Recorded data
((

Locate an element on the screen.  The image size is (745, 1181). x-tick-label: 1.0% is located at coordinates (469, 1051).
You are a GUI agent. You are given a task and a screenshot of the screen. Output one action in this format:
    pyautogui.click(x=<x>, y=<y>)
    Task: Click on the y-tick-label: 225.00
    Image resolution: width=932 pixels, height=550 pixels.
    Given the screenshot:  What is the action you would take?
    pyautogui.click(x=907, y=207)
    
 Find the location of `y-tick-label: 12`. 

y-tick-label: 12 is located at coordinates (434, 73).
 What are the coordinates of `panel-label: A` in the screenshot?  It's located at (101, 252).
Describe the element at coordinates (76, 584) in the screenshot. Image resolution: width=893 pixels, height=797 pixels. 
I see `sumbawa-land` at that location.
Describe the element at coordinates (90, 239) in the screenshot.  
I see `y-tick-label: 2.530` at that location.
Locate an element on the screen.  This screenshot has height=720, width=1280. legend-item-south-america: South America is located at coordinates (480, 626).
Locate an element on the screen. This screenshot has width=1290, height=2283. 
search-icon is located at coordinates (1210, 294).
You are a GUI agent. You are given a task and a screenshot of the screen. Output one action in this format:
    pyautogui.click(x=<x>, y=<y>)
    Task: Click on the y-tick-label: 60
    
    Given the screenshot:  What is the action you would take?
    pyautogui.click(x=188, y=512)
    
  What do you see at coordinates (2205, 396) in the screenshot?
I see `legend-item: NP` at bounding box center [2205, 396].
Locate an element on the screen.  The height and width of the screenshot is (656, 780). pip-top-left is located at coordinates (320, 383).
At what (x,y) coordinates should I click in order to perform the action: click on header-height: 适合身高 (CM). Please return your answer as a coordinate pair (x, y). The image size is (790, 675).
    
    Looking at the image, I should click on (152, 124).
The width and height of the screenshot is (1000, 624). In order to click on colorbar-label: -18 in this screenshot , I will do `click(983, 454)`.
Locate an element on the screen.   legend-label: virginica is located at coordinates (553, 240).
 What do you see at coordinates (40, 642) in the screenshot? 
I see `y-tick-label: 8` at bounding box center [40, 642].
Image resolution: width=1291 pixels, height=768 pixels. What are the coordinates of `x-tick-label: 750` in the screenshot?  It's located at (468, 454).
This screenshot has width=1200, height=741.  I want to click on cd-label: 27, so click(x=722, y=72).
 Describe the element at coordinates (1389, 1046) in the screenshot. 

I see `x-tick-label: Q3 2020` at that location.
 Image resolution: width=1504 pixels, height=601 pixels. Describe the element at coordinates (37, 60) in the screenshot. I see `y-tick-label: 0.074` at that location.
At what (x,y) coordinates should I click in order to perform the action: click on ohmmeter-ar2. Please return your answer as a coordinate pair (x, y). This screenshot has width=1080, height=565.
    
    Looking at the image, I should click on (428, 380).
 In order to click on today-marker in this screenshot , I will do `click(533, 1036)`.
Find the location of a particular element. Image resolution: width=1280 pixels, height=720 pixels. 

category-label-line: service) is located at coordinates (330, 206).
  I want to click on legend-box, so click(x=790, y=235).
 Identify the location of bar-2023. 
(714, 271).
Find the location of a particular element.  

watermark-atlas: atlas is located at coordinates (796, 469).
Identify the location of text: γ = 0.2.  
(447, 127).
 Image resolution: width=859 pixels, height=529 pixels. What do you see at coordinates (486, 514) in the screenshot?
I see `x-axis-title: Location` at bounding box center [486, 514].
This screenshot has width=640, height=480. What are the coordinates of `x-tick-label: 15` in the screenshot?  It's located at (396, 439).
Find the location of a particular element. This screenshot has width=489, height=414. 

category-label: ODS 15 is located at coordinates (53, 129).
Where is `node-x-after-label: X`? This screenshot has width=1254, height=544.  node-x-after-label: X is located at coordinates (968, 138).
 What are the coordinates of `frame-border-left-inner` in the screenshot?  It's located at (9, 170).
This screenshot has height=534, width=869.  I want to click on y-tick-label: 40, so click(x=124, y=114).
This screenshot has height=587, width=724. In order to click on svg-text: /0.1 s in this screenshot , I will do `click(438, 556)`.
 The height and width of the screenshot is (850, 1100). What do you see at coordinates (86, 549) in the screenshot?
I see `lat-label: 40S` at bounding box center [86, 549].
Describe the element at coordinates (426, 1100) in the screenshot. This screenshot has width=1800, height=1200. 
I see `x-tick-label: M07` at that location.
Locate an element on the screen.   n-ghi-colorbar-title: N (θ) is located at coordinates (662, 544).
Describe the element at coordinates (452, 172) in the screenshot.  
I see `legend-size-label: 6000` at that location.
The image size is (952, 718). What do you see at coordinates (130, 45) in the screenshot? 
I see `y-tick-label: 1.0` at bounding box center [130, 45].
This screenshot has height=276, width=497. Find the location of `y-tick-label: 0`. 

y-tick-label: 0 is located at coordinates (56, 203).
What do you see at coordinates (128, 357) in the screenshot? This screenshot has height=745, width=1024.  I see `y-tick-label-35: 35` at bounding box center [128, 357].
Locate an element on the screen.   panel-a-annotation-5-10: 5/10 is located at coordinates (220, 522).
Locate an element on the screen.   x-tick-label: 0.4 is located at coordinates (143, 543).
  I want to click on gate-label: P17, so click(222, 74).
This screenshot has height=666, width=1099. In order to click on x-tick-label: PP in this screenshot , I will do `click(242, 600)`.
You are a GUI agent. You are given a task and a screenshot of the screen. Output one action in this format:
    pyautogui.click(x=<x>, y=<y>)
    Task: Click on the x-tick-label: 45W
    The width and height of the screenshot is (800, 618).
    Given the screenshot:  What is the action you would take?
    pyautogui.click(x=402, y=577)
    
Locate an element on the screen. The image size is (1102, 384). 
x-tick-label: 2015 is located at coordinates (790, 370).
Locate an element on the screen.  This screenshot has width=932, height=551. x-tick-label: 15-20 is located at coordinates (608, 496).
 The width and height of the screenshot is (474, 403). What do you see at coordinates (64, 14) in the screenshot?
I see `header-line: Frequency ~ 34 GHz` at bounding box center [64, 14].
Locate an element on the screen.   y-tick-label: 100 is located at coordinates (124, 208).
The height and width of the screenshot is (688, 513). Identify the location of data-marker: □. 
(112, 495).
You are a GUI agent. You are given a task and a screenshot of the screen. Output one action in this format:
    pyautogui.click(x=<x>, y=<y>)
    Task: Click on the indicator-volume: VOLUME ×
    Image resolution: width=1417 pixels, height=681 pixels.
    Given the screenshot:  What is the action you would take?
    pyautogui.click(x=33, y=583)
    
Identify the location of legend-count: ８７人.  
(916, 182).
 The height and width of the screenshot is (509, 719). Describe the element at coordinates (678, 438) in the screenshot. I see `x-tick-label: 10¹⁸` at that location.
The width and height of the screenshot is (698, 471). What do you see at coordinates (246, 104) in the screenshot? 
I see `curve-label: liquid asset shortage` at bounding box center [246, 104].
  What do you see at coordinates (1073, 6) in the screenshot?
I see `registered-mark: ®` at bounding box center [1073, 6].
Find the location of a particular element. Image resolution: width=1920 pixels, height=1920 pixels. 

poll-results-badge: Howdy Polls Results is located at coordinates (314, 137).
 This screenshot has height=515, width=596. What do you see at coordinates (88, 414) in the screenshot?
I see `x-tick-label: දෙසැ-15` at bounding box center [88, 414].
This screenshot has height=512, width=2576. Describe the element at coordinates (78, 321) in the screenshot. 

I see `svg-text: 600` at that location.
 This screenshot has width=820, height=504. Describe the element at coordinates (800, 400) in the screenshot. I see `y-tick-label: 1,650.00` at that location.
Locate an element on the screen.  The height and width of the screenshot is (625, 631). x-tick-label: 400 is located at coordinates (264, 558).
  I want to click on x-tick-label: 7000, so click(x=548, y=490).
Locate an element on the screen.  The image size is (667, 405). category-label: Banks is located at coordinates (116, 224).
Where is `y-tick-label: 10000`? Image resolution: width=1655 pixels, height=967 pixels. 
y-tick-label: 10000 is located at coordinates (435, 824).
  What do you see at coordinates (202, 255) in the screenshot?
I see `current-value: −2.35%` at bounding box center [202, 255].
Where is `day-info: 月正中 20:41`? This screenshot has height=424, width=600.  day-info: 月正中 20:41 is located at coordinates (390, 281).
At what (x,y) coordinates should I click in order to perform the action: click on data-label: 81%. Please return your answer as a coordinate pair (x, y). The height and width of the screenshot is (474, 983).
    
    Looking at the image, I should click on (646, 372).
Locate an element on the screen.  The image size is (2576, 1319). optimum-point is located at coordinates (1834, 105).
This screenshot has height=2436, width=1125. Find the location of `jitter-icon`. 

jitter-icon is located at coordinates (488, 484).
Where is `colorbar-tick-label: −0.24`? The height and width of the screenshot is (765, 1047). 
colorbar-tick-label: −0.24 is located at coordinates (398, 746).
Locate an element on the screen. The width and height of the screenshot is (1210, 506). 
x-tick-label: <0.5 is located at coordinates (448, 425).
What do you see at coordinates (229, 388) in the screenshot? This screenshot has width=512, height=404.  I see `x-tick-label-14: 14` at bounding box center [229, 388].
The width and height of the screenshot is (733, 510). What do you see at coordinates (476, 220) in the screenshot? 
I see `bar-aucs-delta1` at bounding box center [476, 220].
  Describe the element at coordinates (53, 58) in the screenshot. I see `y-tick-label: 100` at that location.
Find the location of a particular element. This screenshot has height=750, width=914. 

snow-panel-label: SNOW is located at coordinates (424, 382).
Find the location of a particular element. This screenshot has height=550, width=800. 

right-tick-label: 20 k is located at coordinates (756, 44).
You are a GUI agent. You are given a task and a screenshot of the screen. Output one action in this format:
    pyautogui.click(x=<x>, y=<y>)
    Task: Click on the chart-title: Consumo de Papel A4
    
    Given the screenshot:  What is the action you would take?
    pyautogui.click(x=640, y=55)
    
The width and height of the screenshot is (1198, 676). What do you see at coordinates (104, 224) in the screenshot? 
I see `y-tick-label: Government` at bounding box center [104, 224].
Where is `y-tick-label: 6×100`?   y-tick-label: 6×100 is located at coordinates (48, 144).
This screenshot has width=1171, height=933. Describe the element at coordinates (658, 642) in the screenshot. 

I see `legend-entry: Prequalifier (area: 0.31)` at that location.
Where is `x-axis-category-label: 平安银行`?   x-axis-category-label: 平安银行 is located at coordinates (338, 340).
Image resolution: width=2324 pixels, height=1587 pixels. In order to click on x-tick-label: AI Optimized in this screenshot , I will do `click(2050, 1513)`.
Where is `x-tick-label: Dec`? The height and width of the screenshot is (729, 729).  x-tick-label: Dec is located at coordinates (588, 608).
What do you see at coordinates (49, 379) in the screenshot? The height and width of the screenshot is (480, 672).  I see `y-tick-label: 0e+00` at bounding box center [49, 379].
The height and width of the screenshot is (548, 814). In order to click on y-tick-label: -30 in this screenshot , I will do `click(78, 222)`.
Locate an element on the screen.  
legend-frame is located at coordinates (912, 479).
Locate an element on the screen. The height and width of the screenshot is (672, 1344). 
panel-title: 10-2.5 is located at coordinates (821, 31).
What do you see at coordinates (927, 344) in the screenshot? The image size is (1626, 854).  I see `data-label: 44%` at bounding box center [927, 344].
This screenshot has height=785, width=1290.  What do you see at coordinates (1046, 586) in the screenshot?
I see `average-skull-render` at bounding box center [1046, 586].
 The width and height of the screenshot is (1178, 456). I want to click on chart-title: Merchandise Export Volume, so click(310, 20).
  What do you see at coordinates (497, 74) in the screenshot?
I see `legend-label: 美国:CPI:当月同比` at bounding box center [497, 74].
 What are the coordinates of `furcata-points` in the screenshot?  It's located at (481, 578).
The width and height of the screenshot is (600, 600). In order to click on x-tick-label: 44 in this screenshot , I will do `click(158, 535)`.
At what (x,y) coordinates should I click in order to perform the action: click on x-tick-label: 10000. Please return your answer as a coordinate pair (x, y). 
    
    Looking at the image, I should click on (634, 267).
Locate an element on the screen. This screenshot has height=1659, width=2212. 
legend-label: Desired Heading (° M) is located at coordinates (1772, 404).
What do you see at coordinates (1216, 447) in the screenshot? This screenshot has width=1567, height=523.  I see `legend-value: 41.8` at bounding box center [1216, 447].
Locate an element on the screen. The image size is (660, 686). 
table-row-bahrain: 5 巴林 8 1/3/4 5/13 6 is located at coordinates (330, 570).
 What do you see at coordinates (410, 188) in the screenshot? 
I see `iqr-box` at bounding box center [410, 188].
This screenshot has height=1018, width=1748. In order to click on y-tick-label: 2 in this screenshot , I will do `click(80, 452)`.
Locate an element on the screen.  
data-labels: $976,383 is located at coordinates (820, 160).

))

— YOUR GOAL —
Rewrite the stretch from the line containing "This screenshot has height=587, width=724." through the line containing "The height and width of the screenshot is (850, 1100).", putting "svg-label" in place of "svg-text" and leaving everything else unchanged.

— ANSWER TO THIS PROBLEM —
This screenshot has height=587, width=724. In order to click on svg-label: /0.1 s in this screenshot , I will do `click(438, 556)`.
 The height and width of the screenshot is (850, 1100). What do you see at coordinates (86, 549) in the screenshot?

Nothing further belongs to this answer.